1988 — 1992 |
Fiske, Alan P |
R29Activity Code Description: Undocumented code - click on the grant title for more information. |
Structure of Social Relations--Ethnographic Evidence @ University of Pennsylvania
The proposed research will investigate the nature of the implicit models people use to construct, understand and evaluate social relationships. The research focuses on the ways in which four models structure social interaction in a wide variety of domains: work, decision making, women's relationships, marriage systems, socialization and the formation of new social relationships, moral standards and the definition of transgression, as well as interpretation of the moral significance of misfortune. The project will study the formal mathematical structures which map each of the four types of social relationship, and the distinctive mode of symbolic representation in which each model characteristically is encoded.
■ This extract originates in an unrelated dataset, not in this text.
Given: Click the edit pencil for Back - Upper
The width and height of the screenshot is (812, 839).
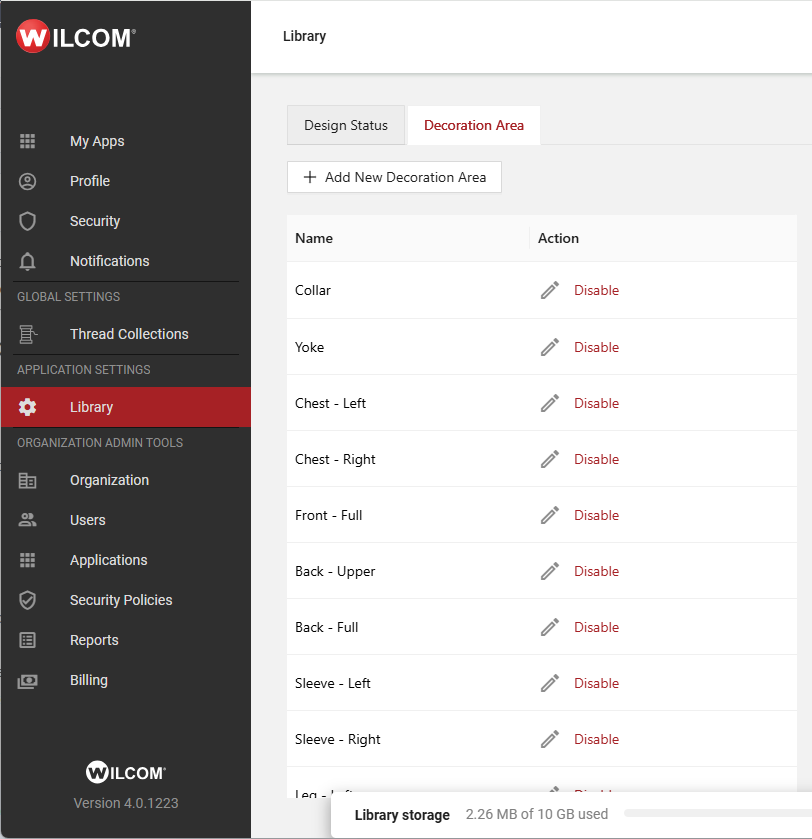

The proposal shows how our studies of these domains complement each other to yield a synergistic understanding of the fundamental models which underlie them all. The basic method will be ethnographic participant observation and interviewing among the Moose in Burkina Faso, West Africa. Microcomputer text search and retrieval software will aid in the derivation of reliable and unbiased inductive inferences from the qualitative ethnographic data. To complement this ethnographic approach, the project includes interviews with victims of a variety of misfortunes (including AIDS) in both Burkina Faso and the U.S. The plan also includes a learning, memory, and communication experiment to investigate the modes of symbolic encoding of the four models, as well as a field interview procedure for testing what kinds of quantitative transformations leave the qualitative structure of each type of social relationship intact. The study promises to clarify how people meet each other's social expectations and moral standards to constitute mutually intelligible and fulfilling relationships. So it should shed indirect light to help elucidate a wide range of factors related to mental health, particularly in regard to the conditions for effective and constructively coordinated psychosocial functioning.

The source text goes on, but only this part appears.